Primero fue el dolor: una punzada aguda en la sien, como si mi cráneo fuera una campana rajada sonando con cada latido. Después, los olores: humedad vieja, madera podrida, polvo acumulado. Finalmente, los sonidos: voces masculinas, amortiguadas por la distancia, pero reconocibles.
Parpadeé, abriendo los ojos con esfuerzo. El techo sobre mí estaba agrietado, con manchas oscuras de humedad que se extendían como mapas deformes. Una lámpara colgaba torcida, sin bombilla. El suelo, de madera gastada, crujía con cada paso que daban en la habitación contigua.
No estaba atada, pero el mareo y la debilidad eran cadenas suficientes. Estaba recostada en un sofá viejo, cubierto por una manta áspera que olía a naftalina.
Afiné el oído.
—…no podemos quedarnos aquí mucho tiempo —dijo una voz desconocida, ronca, con un tono que no admitía réplica—. Salvatierra quiere que yo vaya al muelle esta noche. ¿Para qué?
—No lo sé —contestó otra, y ese timbre lo reconocí al instante. Bruno.
Un escalofrío me recorrió la espalda. Cerré los ojos de golpe, fingiendo inconsciencia, y contuve la respiración para escuchar mejor.
—Esta chica no puede andar suelta. Sabe demasiado. La llevaré a mi fiesta —continuó la voz ronca, arrastrando la última palabra como si la saboreara.
Hubo un silencio breve, y luego la voz de Bruno, más baja, dudosa.
—Primero quiere hablar con ella. A ver qué sabe.
Sentí un nudo en la garganta. La llevaré a mi fiesta. El eco de esas palabras me atravesó como un cuchillo. ¿De qué se trataba?
Los pasos se acercaron. La puerta chirrió y alguien salió, dejando a Bruno solo, o eso parecía. El silencio se extendió, hasta que escuché su respiración pesada.

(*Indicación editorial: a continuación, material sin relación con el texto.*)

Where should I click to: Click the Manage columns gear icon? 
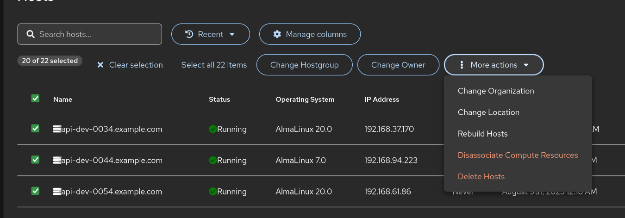(x=277, y=34)
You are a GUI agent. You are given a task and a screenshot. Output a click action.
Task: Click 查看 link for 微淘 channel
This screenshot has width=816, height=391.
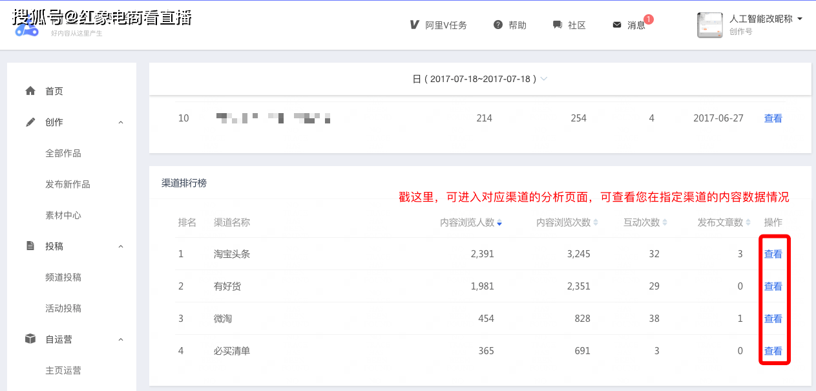pyautogui.click(x=773, y=319)
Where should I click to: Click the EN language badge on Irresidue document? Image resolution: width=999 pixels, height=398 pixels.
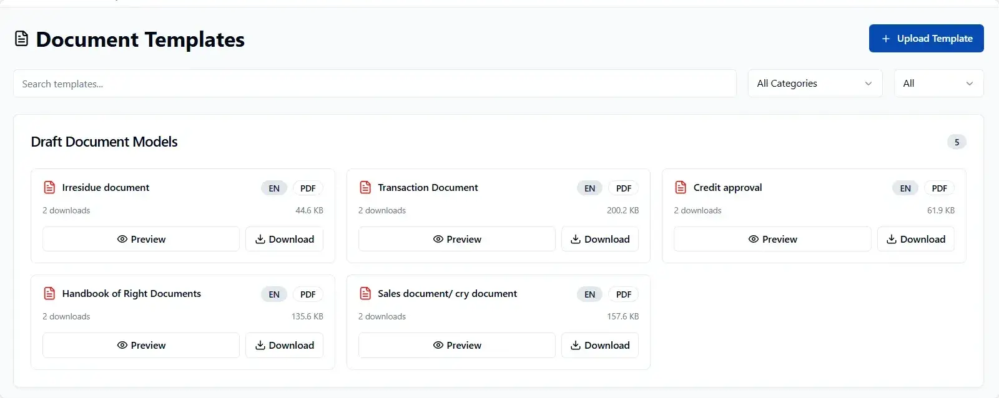coord(274,188)
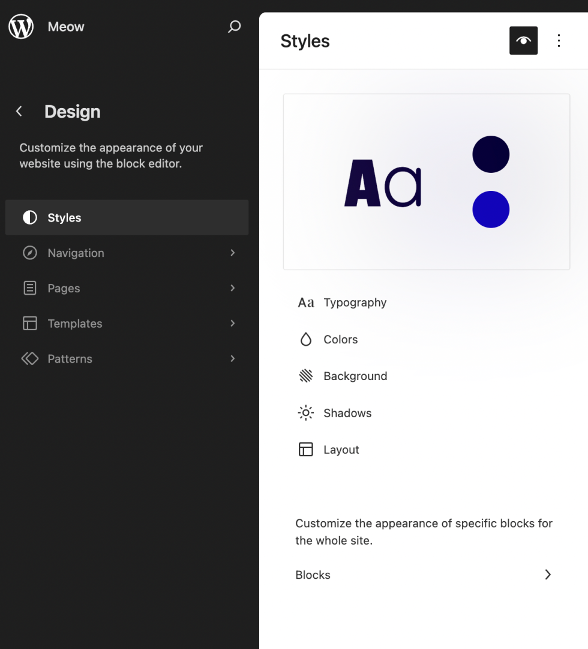Select the Styles half-circle icon in the sidebar
The image size is (588, 649).
click(30, 217)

No podía seguir fingiendo. Abrí los ojos despacio. Él estaba en el umbral, observándome, con una mezcla de tensión y un aire extraño de calma forzada.
—Ya despertaste —dijo, entrando con un vaso de agua en la mano. Lo dejó sobre una mesa coja junto a mí—. Bebe. Te hará bien.

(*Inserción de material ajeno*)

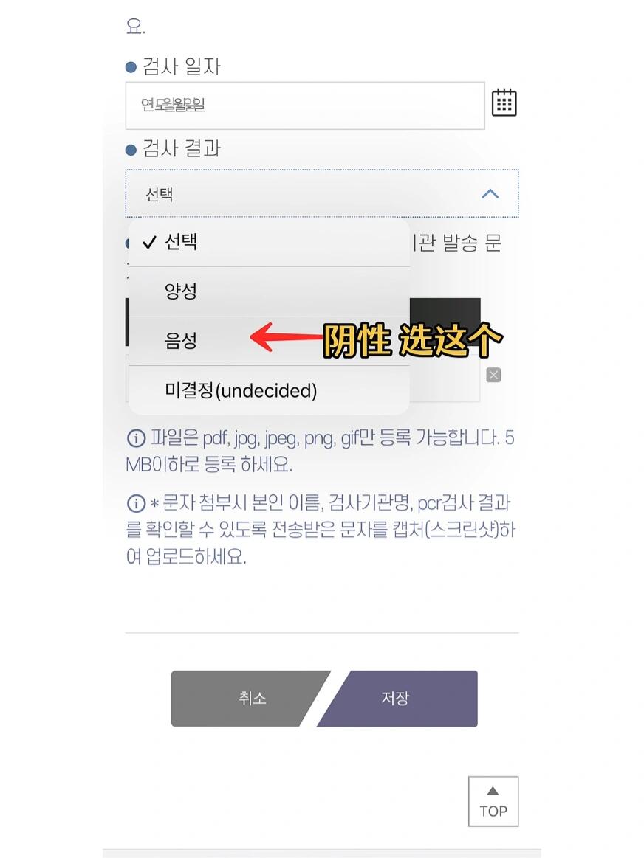The width and height of the screenshot is (644, 858).
Task: Collapse the 검사 결과 선택 dropdown box
Action: tap(322, 194)
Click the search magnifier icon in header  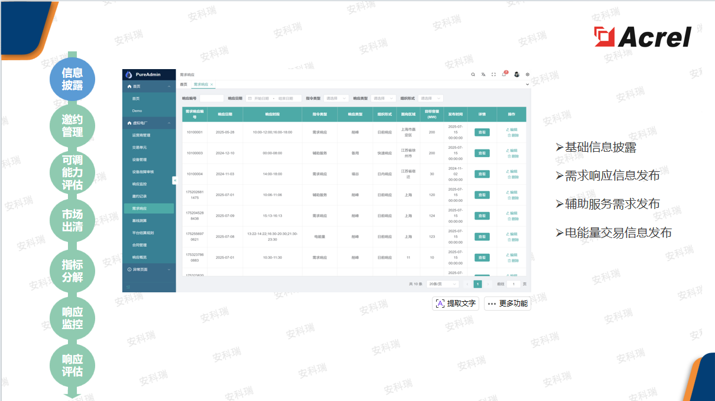click(x=473, y=74)
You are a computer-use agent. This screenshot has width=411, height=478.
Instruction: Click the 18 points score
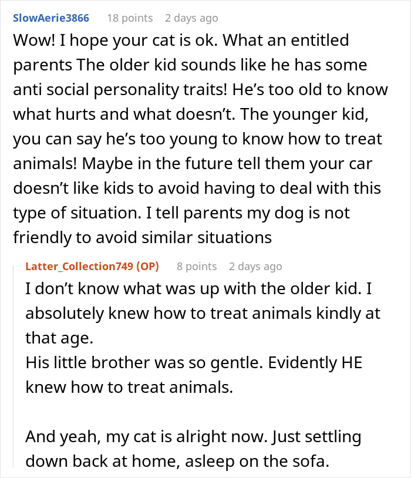coord(129,18)
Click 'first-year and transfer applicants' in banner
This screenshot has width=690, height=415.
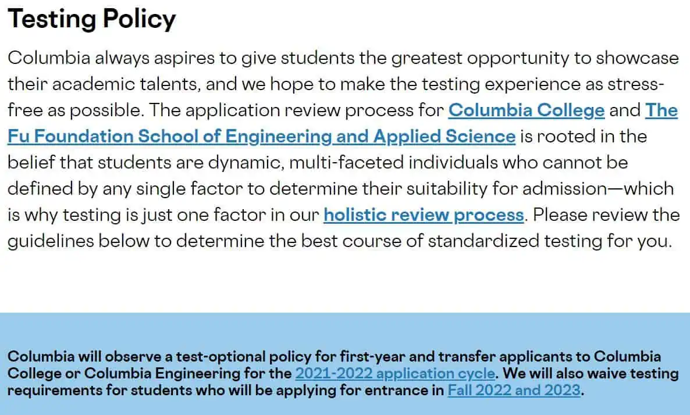tap(464, 356)
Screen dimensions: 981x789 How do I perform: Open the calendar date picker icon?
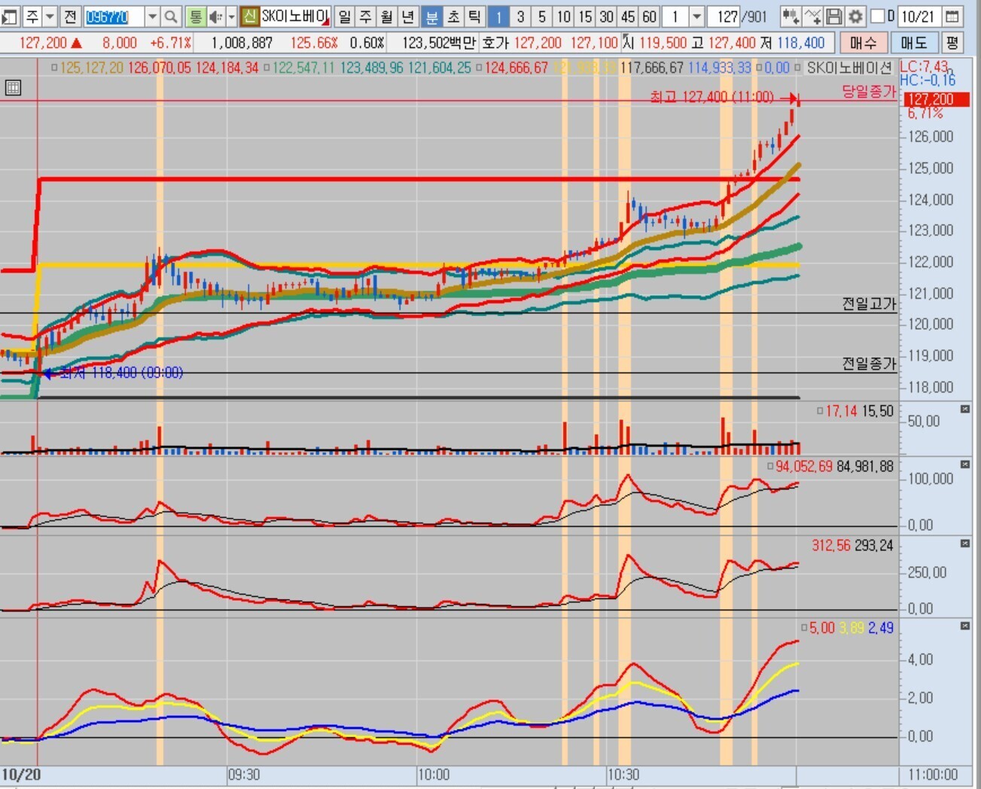click(x=952, y=17)
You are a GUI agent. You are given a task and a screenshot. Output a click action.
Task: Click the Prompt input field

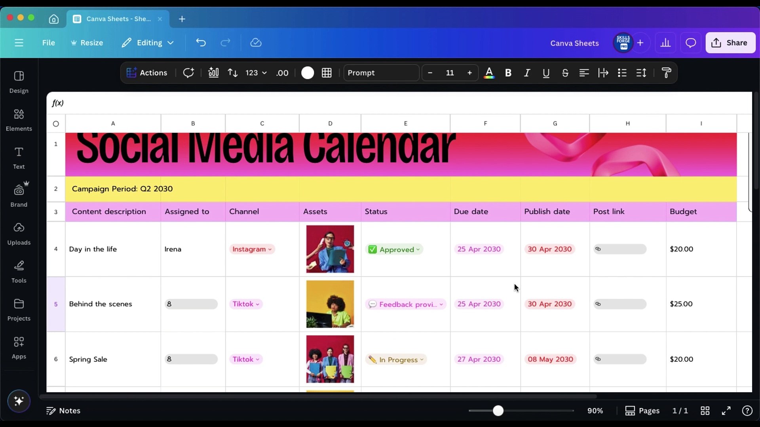[381, 73]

Lo miré fijamente, sin moverme.
—¿Para qué? ¿Para que esté bien consciente cuando me entregues a Salvatierra?
Vi cómo se le tensaba la mandíbula, aunque intentaba mantener esa máscara de frialdad.

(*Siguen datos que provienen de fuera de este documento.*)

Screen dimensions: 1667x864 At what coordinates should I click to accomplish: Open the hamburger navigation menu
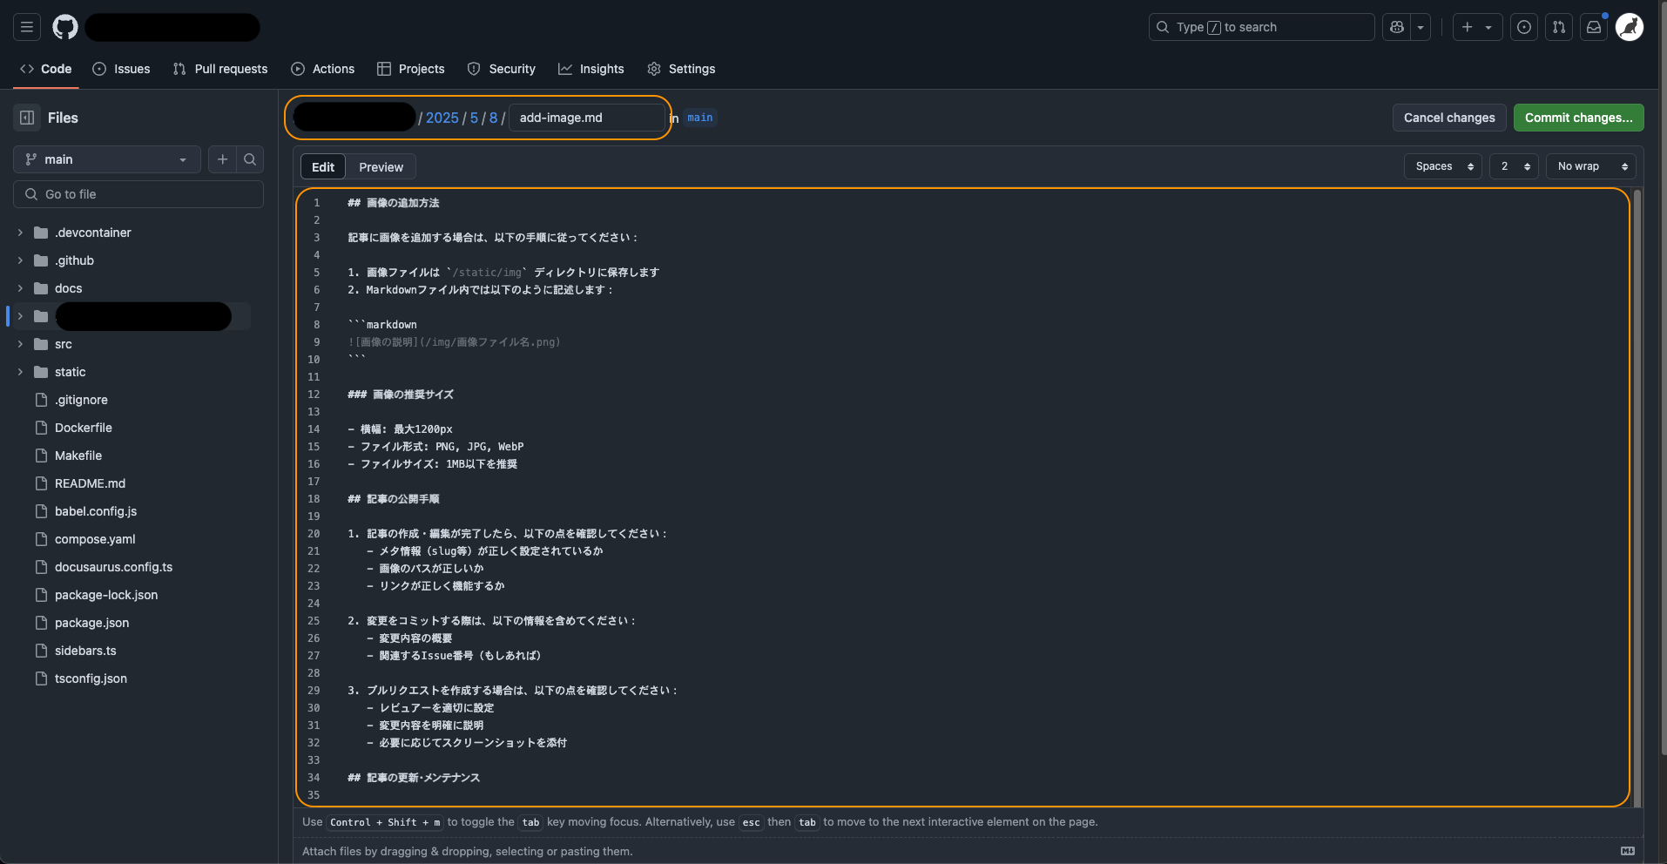(x=27, y=27)
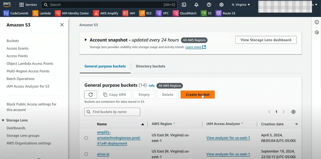Click the refresh buckets button
321x159 pixels.
pyautogui.click(x=91, y=94)
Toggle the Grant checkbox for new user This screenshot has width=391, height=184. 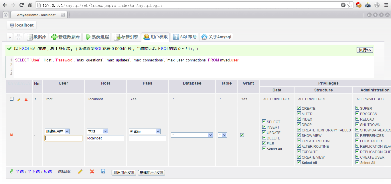242,135
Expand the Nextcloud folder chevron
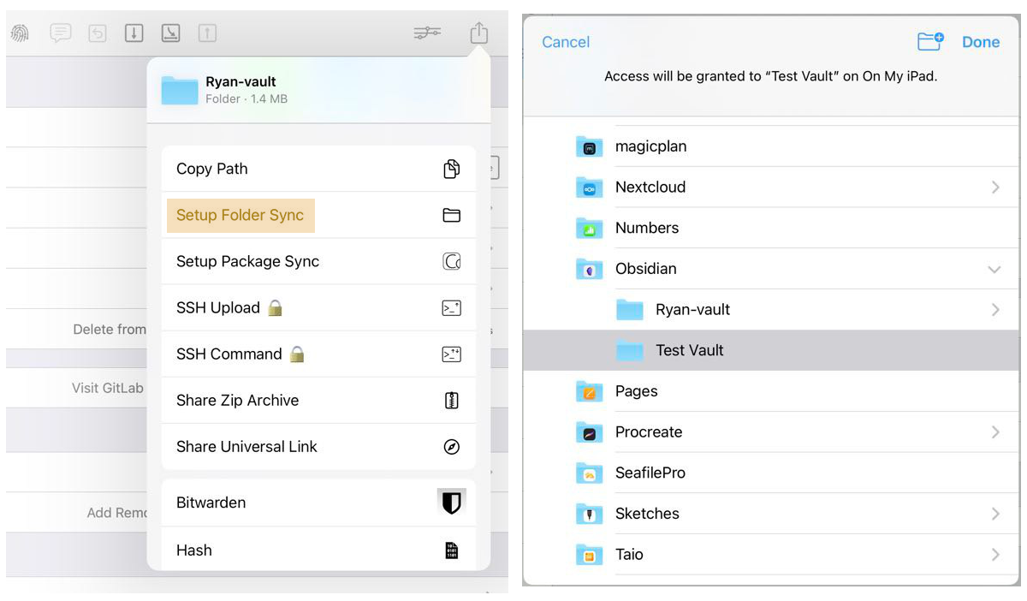This screenshot has height=601, width=1027. click(x=994, y=187)
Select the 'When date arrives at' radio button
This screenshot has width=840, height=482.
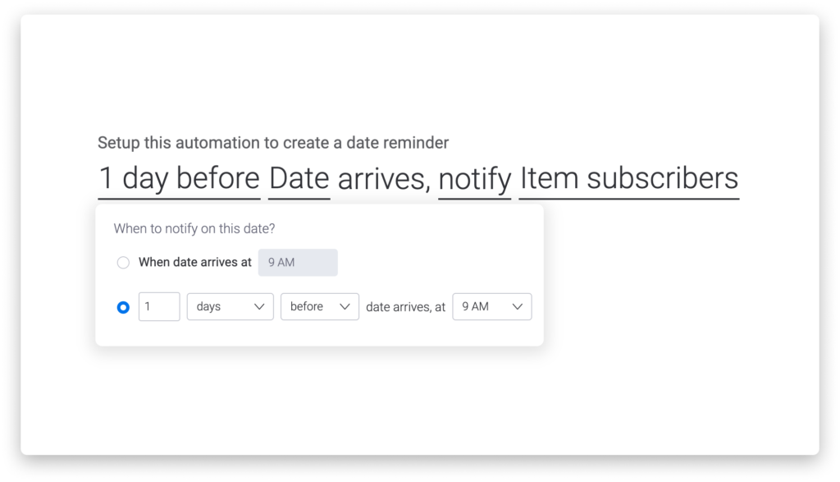click(123, 263)
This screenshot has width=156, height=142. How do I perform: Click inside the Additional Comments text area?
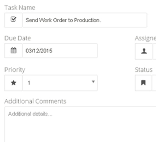pos(81,124)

—Dime, Bruno —escupí, clavándole la mirada—: ¿cuántos años llevas trabajando para él? ¿Cuánto tiempo llevas traicionando a tus amigos?
—No entiendes, Mari. Esto no es como crees.
Me forcé a incorporarme un poco, apoyándome en el respaldo del sofá. El mareo me golpeó fuerte, pero no aparté mis ojos de los suyos.
—Lo entiendo demasiado bien. Nos mentiste en cada paso. Vendiste a William, lo entregaste a Salvatierra. Y ahora me arrastras a esta pocilga con una historia barata de clínica —le grité, la voz quebrada por la rabia.
Él respiró hondo, cerró los ojos un instante, como si quisiera borrar mis palabras de su mente. Cuando volvió a abrirlos, su expresión era una mezcla de rabia y desesperación.
—¡Sí, os mentí! Pero lo hice para librarnos a todos de esta maldita pesadilla. Convencí a Salvatierra de quitarnos el caso Valverde, ¿entiendes? ¡Lo aparté de nuestras manos para protegeros! —me gritó, golpeándose el pecho con un dedo acusador—. ¡Pero William lo arruinó todo! ¿Por qué demonios tuvo que meterse otra vez en esta mierda?
—Porque es un hombre honesto y un buen policía —respondí, sin alzar la voz, con un tono bajo pero afilado como un cuchillo—. Y tú… tú eres un traidor. La vergüenza de nuestro equipo.
Mis palabras lo hicieron retroceder un paso, como si lo hubiera abofeteado.
—Lo hago para sobrevivir —replicó, y ahora su voz ya no sonaba firme, sino casi suplicante—. En este juego, los héroes mueren rápido.
Solté una carcajada amarga, seca, que me dolió en la garganta.
—¿Y tú crees que vas a sobrevivir? ¿De verdad lo crees, Bruno?
Él me miró con rabia, pero detrás de esos ojos había algo más: duda.
Me incliné hacia delante, ignorando el dolor que me atravesaba la sien.
—Escúchame bien: para Salvatierra tú no eres un aliado. Eres un peón. Y cuando un peón estorba, ¿qué se hace con él? Se elimina. Tú has visto demasiado, Bruno. Lo sabes. Cuando me maten a mí y a William, necesitará a alguien a quien culpar. Y un cadáver no puede defenderse en tribunales.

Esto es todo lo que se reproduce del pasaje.